Problem: Taking the listing below, restate word for word each line from the line with "Dandim 0830/Surabaya Utara" to the line with "[Odebrat] (400, 317)", ends included, and stop there.

Records:
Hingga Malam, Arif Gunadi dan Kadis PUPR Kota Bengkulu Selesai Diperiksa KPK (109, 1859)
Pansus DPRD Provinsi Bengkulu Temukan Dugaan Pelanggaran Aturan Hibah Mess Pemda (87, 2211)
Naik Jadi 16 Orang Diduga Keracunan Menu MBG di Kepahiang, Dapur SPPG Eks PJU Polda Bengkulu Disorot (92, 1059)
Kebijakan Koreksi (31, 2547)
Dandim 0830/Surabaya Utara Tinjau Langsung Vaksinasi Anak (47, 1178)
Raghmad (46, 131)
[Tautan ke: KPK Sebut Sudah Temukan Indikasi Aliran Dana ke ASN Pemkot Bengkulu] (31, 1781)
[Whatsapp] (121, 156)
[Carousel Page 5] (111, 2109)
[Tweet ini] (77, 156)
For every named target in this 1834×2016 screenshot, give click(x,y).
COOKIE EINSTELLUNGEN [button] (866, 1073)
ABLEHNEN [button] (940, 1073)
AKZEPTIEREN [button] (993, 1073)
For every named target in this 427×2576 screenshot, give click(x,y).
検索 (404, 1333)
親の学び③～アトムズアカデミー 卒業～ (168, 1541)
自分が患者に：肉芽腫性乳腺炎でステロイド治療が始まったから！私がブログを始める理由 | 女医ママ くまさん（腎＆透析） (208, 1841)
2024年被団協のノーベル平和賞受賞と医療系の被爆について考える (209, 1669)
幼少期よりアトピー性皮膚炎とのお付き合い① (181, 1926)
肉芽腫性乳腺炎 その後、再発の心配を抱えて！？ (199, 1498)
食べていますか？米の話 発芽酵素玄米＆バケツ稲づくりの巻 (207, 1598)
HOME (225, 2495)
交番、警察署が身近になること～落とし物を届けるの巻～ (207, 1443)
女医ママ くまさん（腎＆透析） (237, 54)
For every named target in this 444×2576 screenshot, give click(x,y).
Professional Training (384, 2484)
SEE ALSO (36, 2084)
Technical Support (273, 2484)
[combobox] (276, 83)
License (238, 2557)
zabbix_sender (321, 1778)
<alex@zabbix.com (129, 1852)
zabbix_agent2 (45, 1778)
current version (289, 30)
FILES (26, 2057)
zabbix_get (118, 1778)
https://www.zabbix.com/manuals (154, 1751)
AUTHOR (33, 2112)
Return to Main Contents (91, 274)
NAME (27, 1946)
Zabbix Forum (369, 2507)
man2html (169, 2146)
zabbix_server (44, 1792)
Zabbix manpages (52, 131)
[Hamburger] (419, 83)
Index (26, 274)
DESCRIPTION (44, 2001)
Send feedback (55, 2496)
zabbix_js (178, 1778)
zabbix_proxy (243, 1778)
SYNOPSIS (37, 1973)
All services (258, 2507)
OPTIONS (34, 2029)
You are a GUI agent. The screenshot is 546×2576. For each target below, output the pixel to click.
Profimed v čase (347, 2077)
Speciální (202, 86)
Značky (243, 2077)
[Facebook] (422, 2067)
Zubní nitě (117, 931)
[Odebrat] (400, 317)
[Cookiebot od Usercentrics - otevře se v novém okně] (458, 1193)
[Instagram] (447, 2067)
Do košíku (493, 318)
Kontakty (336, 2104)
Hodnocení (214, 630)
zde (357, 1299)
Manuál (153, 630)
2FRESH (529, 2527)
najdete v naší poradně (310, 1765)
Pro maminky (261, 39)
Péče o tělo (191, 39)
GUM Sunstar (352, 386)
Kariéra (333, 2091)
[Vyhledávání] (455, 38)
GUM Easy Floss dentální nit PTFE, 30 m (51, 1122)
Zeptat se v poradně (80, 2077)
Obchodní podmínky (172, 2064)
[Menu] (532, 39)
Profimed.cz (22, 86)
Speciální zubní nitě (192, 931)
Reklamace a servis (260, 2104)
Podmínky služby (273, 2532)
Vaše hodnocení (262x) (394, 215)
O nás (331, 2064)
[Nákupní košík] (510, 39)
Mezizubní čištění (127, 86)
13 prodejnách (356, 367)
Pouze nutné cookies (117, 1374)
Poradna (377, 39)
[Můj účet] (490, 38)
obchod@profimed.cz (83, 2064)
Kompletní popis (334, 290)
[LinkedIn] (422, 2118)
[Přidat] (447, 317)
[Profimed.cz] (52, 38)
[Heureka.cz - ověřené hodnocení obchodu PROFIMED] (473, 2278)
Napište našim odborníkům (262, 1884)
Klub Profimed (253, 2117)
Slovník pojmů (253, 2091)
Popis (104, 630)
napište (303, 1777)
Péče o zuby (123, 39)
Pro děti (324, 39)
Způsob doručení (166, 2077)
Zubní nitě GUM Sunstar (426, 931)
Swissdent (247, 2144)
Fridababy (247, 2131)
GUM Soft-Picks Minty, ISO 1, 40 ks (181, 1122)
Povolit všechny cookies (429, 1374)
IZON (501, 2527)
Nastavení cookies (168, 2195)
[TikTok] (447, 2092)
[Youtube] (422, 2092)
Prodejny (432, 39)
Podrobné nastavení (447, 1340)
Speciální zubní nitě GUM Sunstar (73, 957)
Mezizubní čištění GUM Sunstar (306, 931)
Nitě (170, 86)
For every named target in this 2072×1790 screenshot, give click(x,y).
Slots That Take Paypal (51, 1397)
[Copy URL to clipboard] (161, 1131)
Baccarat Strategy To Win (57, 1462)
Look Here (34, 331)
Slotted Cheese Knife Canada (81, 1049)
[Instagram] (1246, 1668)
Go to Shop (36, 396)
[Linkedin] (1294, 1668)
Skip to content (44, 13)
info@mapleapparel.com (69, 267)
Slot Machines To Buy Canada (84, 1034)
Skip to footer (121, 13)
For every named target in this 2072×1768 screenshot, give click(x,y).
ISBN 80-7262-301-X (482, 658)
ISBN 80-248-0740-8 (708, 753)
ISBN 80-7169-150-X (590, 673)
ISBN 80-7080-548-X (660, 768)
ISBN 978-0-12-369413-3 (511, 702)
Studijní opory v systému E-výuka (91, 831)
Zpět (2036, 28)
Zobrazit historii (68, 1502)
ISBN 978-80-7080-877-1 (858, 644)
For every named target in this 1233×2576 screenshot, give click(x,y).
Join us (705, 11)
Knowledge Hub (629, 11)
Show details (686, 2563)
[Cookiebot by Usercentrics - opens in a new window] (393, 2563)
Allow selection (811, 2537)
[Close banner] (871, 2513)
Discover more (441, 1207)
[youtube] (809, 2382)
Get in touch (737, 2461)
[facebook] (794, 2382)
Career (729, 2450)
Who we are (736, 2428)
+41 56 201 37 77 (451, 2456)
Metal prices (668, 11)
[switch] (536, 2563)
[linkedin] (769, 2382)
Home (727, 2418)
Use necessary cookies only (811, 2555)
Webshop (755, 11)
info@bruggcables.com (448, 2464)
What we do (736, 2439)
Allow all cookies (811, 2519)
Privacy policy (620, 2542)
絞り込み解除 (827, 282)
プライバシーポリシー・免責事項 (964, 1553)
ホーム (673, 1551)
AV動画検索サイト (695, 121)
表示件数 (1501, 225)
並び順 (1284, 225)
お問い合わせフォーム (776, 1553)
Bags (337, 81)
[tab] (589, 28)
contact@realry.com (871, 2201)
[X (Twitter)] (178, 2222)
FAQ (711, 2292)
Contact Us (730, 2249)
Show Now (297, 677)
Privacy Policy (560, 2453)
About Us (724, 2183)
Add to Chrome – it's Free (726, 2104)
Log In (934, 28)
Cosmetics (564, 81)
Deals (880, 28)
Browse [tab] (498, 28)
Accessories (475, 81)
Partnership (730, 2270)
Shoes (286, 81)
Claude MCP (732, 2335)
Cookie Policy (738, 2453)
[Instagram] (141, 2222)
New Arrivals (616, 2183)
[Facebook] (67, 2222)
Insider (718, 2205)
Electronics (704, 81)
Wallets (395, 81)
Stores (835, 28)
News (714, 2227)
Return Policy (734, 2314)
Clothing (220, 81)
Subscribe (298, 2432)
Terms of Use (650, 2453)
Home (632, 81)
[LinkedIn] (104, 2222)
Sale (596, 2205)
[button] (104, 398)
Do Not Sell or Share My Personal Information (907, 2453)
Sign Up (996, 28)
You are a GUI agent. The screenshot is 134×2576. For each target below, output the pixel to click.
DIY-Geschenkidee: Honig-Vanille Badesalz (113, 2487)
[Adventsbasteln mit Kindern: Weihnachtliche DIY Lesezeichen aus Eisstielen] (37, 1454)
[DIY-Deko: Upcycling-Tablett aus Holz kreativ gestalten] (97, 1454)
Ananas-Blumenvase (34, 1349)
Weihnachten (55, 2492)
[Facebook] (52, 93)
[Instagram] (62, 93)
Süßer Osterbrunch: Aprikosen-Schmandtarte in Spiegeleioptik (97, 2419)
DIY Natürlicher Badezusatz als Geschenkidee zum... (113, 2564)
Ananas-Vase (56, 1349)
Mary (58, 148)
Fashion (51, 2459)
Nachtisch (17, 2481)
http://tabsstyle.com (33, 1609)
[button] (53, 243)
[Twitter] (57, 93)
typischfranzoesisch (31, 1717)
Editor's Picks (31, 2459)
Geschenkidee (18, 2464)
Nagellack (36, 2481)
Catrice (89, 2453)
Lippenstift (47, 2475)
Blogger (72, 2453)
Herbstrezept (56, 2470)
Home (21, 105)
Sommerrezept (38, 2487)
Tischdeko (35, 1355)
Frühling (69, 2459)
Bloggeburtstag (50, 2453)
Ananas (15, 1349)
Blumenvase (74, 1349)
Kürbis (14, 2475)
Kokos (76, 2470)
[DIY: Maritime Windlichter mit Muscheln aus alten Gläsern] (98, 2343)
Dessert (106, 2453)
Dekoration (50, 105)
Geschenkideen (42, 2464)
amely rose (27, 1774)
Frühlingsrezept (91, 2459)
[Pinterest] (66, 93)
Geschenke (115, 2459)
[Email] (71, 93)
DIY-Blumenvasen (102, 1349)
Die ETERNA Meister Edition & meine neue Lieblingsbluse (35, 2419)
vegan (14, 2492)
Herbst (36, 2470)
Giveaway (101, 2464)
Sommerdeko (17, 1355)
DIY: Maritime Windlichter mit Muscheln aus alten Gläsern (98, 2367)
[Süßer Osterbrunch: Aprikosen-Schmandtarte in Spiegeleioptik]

Answer:
Dandim 0830/Surabaya Utara Tinjau Langsung Vaksinasi Anak (47, 1178)
Raghmad (46, 131)
[Tautan ke: KPK Sebut Sudah Temukan Indikasi Aliran Dana ke ASN Pemkot Bengkulu] (31, 1781)
[Whatsapp] (121, 156)
[Carousel Page 5] (111, 2109)
[Tweet ini] (77, 156)
For every named target in this 1834×2016 screenshot, give click(x,y).
COOKIE EINSTELLUNGEN [button] (866, 1073)
ABLEHNEN [button] (940, 1073)
AKZEPTIEREN [button] (993, 1073)
For every named target in this 427×2576 screenshot, give click(x,y).
検索 (404, 1333)
親の学び③～アトムズアカデミー 卒業～ (168, 1541)
自分が患者に：肉芽腫性乳腺炎でステロイド治療が始まったから！私がブログを始める理由 | 女医ママ くまさん（腎＆透析） (208, 1841)
2024年被団協のノーベル平和賞受賞と医療系の被爆について考える (209, 1669)
幼少期よりアトピー性皮膚炎とのお付き合い① (181, 1926)
肉芽腫性乳腺炎 その後、再発の心配を抱えて！？ (199, 1498)
食べていますか？米の話 発芽酵素玄米＆バケツ稲づくりの巻 (207, 1598)
HOME (225, 2495)
交番、警察署が身近になること～落とし物を届けるの巻～ (207, 1443)
女医ママ くまさん（腎＆透析） (237, 54)
For every named target in this 444×2576 screenshot, give click(x,y).
Professional Training (384, 2484)
SEE ALSO (36, 2084)
Technical Support (273, 2484)
[combobox] (276, 83)
License (238, 2557)
zabbix_sender (321, 1778)
<alex@zabbix.com (129, 1852)
zabbix_agent2 (45, 1778)
current version (289, 30)
FILES (26, 2057)
zabbix_get (118, 1778)
https://www.zabbix.com/manuals (154, 1751)
AUTHOR (33, 2112)
Return to Main Contents (91, 274)
NAME (27, 1946)
Zabbix Forum (369, 2507)
man2html (169, 2146)
zabbix_server (44, 1792)
Zabbix manpages (52, 131)
[Hamburger] (419, 83)
Index (26, 274)
DESCRIPTION (44, 2001)
Send feedback (55, 2496)
zabbix_js (178, 1778)
zabbix_proxy (243, 1778)
SYNOPSIS (37, 1973)
All services (258, 2507)
OPTIONS (34, 2029)
You are a GUI agent. The screenshot is 546×2576. For each target below, output the pixel to click.
Profimed v čase (347, 2077)
Speciální (202, 86)
Značky (243, 2077)
[Facebook] (422, 2067)
Zubní nitě (117, 931)
[Odebrat] (400, 317)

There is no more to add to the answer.